Something like this never happens, it's unheard of. I checked the auction every day until it ended and for what I can only imagine as a combination of skepticism and a steep asking price, I won the thing as the lone bidder for around the price of a Mexican Fender Stratocaster (about $300-$400). I was floored - still am. The seller said that he rented out tour buses in the 90s, and had Green Day take one of his buses out on a leg of the Nimrod tour. While cleaning out the bus afterwards, this guy found the neck abandoned in a closet. The band never returned his calls about this heavily road-worn used neck. 14 years later, he lists it on eBay.
Around 1997-98, Billie Joe had Fender make him at least one copy of his stickered Stratocaster affectionately named "Blue." It had stickers from The Crumbs and D Generation on it with the Fender logo brazenly sanded off of the headstock. This was the first guitar I thought to compare with the eBay item. The birdseye marks and fretboard dirt match up to a T with several photos and videos. This is the one! I was hardly a skeptic, as to its authenticity, but only to which exact guitar of Billie's the neck came from.

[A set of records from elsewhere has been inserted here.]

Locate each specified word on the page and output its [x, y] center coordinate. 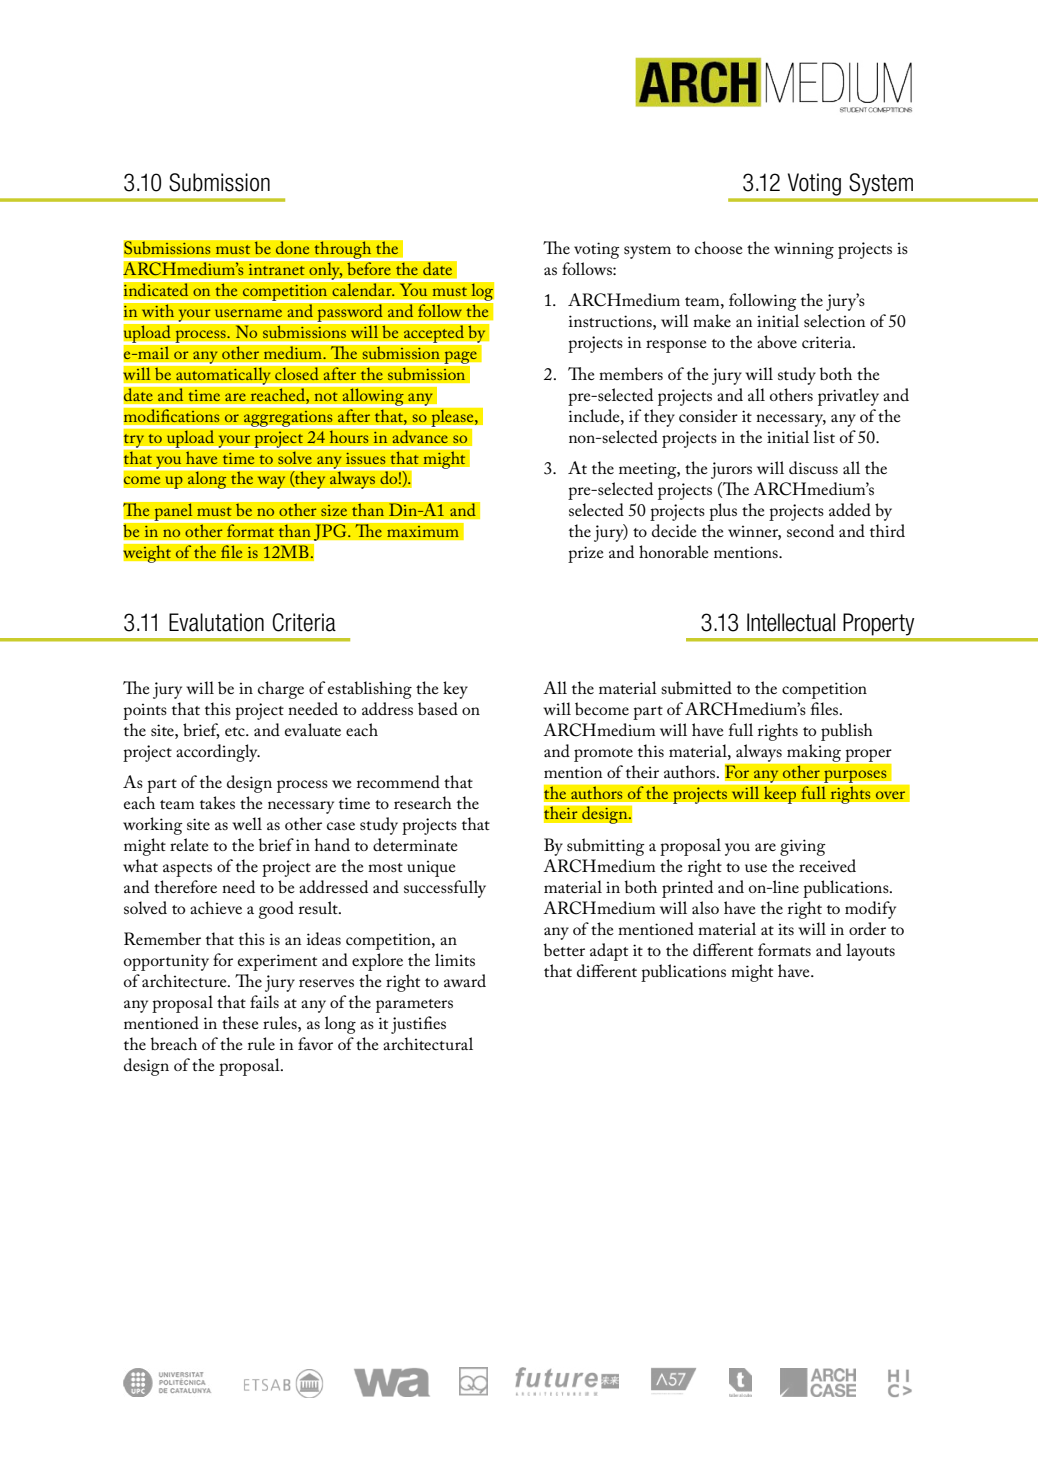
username [248, 313]
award [465, 980]
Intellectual [791, 622]
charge [281, 690]
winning [804, 250]
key [455, 690]
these [240, 1022]
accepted [434, 334]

A telltale sign, though, was that Billie Joe signed the neck "BJ - Green Day" in pen below Fender's date stamp, which shows an illegible month and the 4th day of 1997. Scrawled in light pencil also reads "baby blue."

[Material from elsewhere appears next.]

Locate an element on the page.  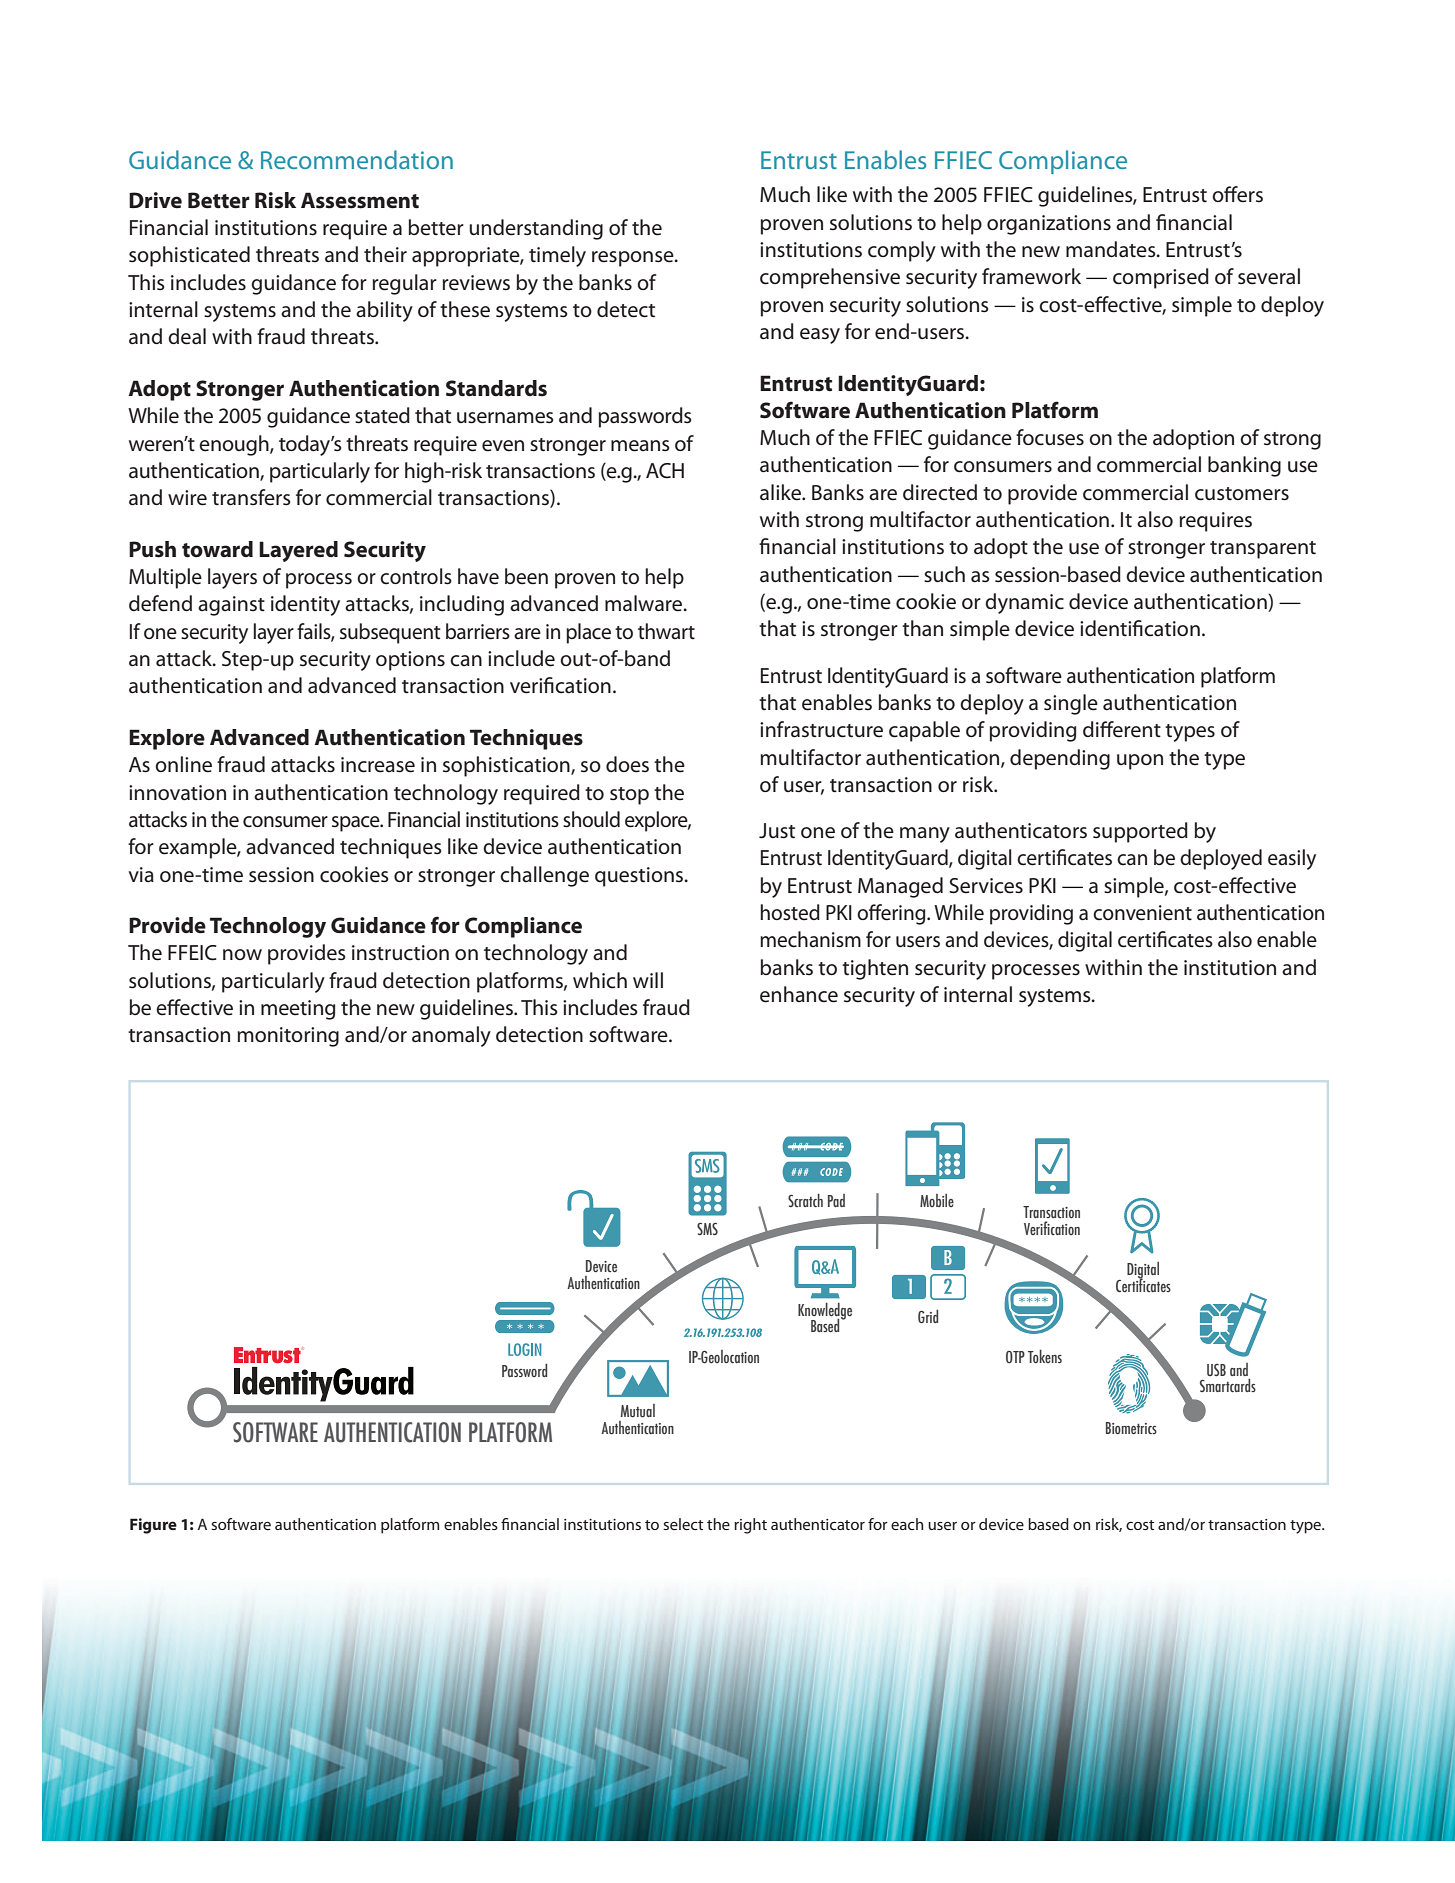
Biometrics is located at coordinates (1131, 1428).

Fender marketing confirmed that it's a Fender, and I found out myself that this neck was on a guitar played at such infamous televised performances as MTV's Live At The Ten Spot and HBO's Reverb from Vancouver. I wasn't planning on owning any more guitars but felt obligated to do the right thing. I went ahead and purchased a daphne blue Fender 50s Classic Series body, the GraphTec saddles, a Seymour Duncan JB, and all the other parts needed. I essentially recreated the guitar as a whole that his neck was supposedly smashed right off of, as the story goes. The fat 50s style neck fits so comfortably in my hand, complimented with the worn down thin-style frets. Billie even left a set of after-market Sperzel locking tuners on the thing.
The luthier who helped assemble this had trouble fitting the neck to the body. So was this neck really custom made then? Does the original "Blue" have a slightly larger dimension at the heel? All these little questions are serious in nature to a guitar player, and the man with the answers is none other than the guy whose poster is on the walls of millions of teenagers, and whose influence still to this day pervades punk scenes of all ages, countries, and continents. Rock 'n roll!